The Liberal government launched a new, faster pardon process for those with criminal convictions for cannabis possession on Thursday.
The government says it expects thousands to apply for an expedited process that waives the waiting period and $631 fee required for most criminal record suspensions.
"By applying for a no-fee, no-wait-time pardon for cannabis possession, people can finally shed the burden and stigma of that criminal record, and move forward positively with their lives," said Justice Minister David Lametti at a press conference in Montreal.
The special documents required to apply for a cannabis record suspension are now available online. The multi-step process does not require a lawyer, but it's only available to applicants who have completed any criminal sentences for simple cannabis possession, with the exception of fines and victim surcharges. Canadians convicted of other cannabis-related offences, like production or possession for the purpose of trafficking, are not eligible for expedited pardons, although they can still apply for criminal-record suspensions through the normal process.

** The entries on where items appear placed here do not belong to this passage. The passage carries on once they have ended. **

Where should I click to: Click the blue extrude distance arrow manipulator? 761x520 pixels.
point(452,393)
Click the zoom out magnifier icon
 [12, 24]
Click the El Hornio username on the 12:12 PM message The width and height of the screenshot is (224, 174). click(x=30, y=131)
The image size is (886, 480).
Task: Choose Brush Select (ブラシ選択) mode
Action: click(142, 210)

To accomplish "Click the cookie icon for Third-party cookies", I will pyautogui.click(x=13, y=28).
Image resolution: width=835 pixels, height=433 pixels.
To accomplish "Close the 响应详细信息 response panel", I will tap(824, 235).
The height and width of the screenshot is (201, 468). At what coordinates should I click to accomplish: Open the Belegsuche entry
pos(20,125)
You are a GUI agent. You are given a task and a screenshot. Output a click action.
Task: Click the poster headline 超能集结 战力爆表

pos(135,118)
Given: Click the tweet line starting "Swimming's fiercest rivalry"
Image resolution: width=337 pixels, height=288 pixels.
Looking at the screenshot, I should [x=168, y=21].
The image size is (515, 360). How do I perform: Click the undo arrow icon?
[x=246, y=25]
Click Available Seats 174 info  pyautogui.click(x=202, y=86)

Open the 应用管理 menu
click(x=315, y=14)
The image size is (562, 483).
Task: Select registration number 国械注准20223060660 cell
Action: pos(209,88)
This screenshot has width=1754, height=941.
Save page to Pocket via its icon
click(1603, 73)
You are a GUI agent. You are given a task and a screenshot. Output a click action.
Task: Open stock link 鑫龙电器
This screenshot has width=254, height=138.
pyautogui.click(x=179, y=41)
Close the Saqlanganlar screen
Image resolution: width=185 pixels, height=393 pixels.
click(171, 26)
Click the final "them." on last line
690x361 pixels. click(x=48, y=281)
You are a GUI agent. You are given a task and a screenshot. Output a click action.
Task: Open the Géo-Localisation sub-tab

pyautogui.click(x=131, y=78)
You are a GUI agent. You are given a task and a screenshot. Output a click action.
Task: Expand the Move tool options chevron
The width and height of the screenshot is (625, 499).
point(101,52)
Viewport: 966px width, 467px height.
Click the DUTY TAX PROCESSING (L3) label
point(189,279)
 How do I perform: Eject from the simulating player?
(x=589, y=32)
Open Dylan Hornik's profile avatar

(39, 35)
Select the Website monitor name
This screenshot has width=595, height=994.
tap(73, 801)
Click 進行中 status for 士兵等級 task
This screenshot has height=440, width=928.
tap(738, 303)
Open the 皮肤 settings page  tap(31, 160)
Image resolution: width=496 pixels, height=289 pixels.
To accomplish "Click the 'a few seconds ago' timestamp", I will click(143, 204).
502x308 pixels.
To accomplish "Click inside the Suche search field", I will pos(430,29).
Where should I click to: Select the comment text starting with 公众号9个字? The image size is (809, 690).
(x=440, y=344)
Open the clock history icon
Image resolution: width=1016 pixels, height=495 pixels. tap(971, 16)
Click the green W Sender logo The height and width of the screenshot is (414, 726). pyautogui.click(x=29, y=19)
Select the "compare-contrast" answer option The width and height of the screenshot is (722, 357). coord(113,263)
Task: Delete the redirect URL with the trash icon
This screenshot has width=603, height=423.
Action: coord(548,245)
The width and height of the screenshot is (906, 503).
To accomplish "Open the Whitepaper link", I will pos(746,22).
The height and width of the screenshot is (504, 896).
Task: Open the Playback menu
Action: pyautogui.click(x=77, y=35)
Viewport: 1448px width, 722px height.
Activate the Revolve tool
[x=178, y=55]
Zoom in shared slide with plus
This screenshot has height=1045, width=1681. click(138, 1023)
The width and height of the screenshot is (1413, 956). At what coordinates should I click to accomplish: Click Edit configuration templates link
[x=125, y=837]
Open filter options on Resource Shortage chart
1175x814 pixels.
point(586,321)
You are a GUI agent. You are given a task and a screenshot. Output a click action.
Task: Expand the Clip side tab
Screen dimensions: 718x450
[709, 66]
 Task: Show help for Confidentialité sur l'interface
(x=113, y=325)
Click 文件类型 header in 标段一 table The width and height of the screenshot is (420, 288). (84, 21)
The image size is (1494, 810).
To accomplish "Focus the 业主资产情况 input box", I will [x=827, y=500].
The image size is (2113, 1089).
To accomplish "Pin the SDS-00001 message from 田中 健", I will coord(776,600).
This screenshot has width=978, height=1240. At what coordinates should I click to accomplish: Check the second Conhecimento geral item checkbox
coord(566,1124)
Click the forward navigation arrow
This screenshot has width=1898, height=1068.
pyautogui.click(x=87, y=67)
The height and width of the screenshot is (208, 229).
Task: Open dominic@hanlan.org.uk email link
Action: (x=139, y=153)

Applicants for the expedited pardons must first obtain their criminal record or other proof of conviction, and get a local police record check for anywhere they've lived in the past five years. If those records don't clearly show that the applicant was only convicted of simple cannabis possession, and that the only sentence was a fine, a victim surcharge, or both, applicants must provide additional court information. Current or past Canadian Armed Forces members applying for a pardon must also provide a formal military conduct record.
The process culminates in mailing those official documents and a two-page application form to the Parole Board of Canada, which is offering a toll-free information line to help applicants navigate the process at (800) 874-2652.
"The pardon, to my understanding, is almost instantaneous," said Lametti on Thursday.
"There are no criteria other than simple possession and having completed the sentence. So it will take a few weeks to get it done, whereas before it would take a few months."
Asked Thursday why his government isn't unilaterally expunging the criminal records of Canadians convicted of cannabis possession, an approach proposed in a failed private member's bill from NDP MP Murray Rankin, Lametti said the government was "reserving the expungement process for situations that would have been covered by the Canadian Charter of Rights and Freedoms," like an earlier Liberal bill that laid the groundwork for expunging the criminal records of Canadians convicted of consensual gay sex.
"So in this case we're moving with a process that's efficient, that takes into account also the fact that police agencies and the court system across Canada have different record-keeping procedures, and an application-based pardon process is one that will most quickly and most efficiently allow people to clear their record," he said.
"We think that there may be upwards of 250,000 people who have, in some way shape or form, some kind of cannabis possession conviction," Lametti added. "We're hoping by expediting this process to make the number of people who have access to the pardon reach into the thousands."
It's still not clear exactly what impact the pardons might have for Canadians with previous cannabis possession convictions who want to enter the United States, where federal border agents have been known to deny entry to foreigners who admit to having used drugs in the past, or who have a drug-related arrest on their record.
"Any sovereign country has the right to control who goes into their country, so that is in a sense beyond our control," said Lametti.
"What is within our control, and what is important here, is that the criminal record will no longer show up in any sort of verification on a database."
But U.S. border authorities keep their own databases, Lametti added, and previous cannabis convictions might still show up in those record checks.